I spent many mornings watching these grungy little flying cowpies charmlessly hoover up my seed and worrying that I have become bird racist. Who am I to favor the red-breasted robin over the house sparrow? Aren’t they all God’s creatures? Aren’t blue jays assholes, anyway? Wasn’t that cardinal being cruel to his wife by blatantly flirting with those MDILFs? My yard is Little Sparrowtown now. Let them in, they love my seed. Dear heavens … I was turning into Sal from Do the Right Thing.
Then I learned that house sparrows are invasive. They’re aggressive little buggers who crowd out local species. The environmentally correct thing to do would be to take a flamethrower to my neighbor’s shrub and let St. Francis of Assisi sort ‘em out, though the Audubon Society minces words a bit on that last point for insurance liability purposes. My little birdfeeder bodega was actively harming the planet.
But then I thought: maybe the environmentalists are the ones being racist.
The house sparrow arrived from Europe in 1952, just a few years after the Potato Famine. They only reached my neighborhood a few years ago; the Irish, as well as the Italians and Polish, beat them by decades. And the sparrows can fly, for fuck’s sake. How invasive is that, really?
The house sparrows are willing to live in a thorny tenement shrub and eat generic-brand seed while the “native” birds grouse that my showoff neighbor didn’t plant their preferred varieties of tarragon and dill. Especially the grouses. They are noble little peckers. I will not be sucked in by Bird Weirdo Replacement Theory! House sparrows are welcome in my neighborhood! Though I should probably pay someone to rip out that shrub before it attracts wolverines or something.

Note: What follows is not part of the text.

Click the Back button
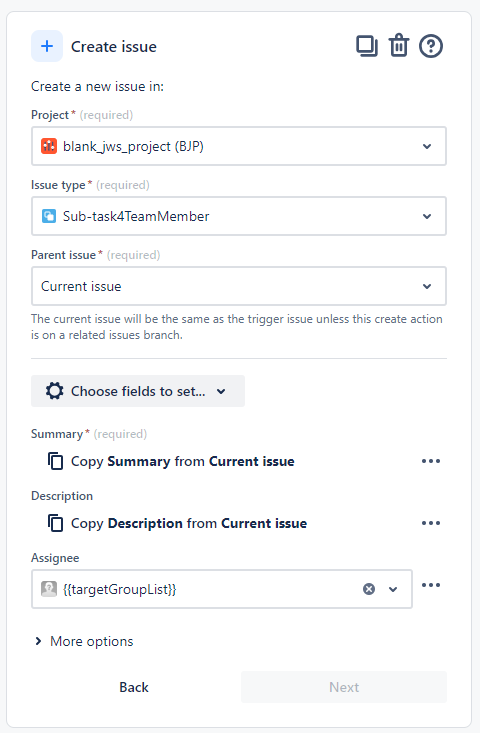pos(134,687)
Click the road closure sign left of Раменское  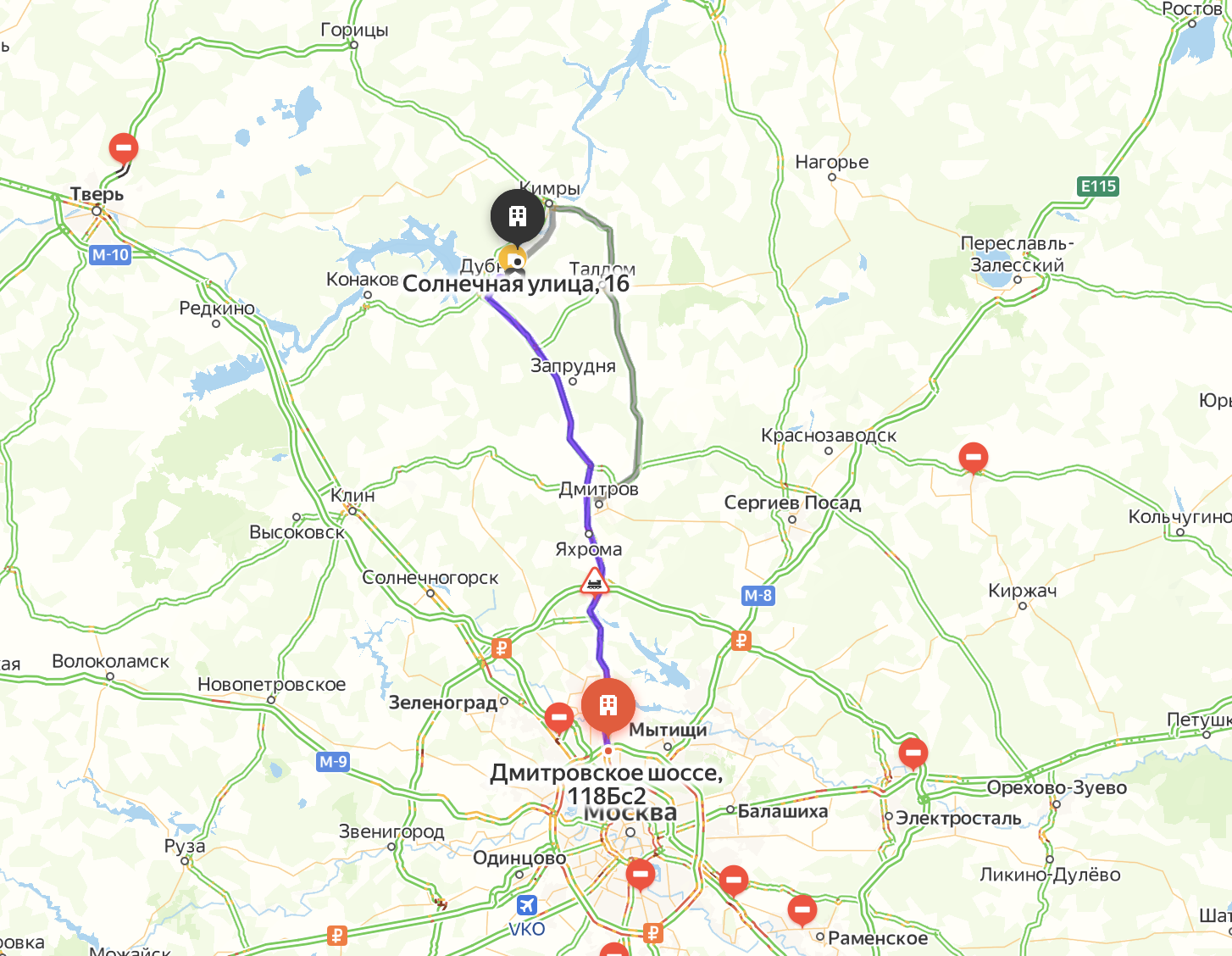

It turns out that maintaining a bird feeder can be surprisingly stressful, especially if you don’t put much effort into it. I should be sipping coffee on my front porch listening to chirps and warbles while enjoying nature’s primordial pageantry. Instead, I’m contemplating my insecurities, resentments and moral compromises while fiddling with a surveillance app and considering NIMBY policies for critters smaller than my fist who have never wronged me in any way. I am part of a shrinking bird middle class, trapped between a bird McMansion and the bird projects. I have gastropub ambitions but greasy-spoon talents. I consider myself a Man of the Bird People, but I can’t shake my bourgeois sensibilities and little patience for hobnobbing with the proletariat. I’m a limo-bird liberal, an ornitho-poser, an ineffectual featherless fraud.
Or maybe I am being a bit neurotic.
Spring mornings have been breezy lately, my work schedule entering its summer lull. There’s diversity at my feeders, for a change. The sparrows and squirrels are still about, but so is a robin, and the doves are singing “Pictures of You.” A walk around the neighborhood provides ample evidence of Canada geese. I don’t need the Merlin app to tell me that a woodpecker is remodeling nearby. It’s all very simple and tranquil, the local wildlife reminding us that always worrying about tomorrow only makes our private worlds a little smaller.
I could sit and watch the birds flutter and peck all morning. But my dog is quietly judging me. He wants me to finish this essay, or at least toss him the crust of my peanut butter toast. So it’s off to my desk, with its view of Archduke Greenthumb’s lavish wildlife preserve.
Is that a [checks app] Carolina chickadee? Motherfucker.
Maybe I should install a birdbath.
Too Deep Zone will return to NFL coverage very soon.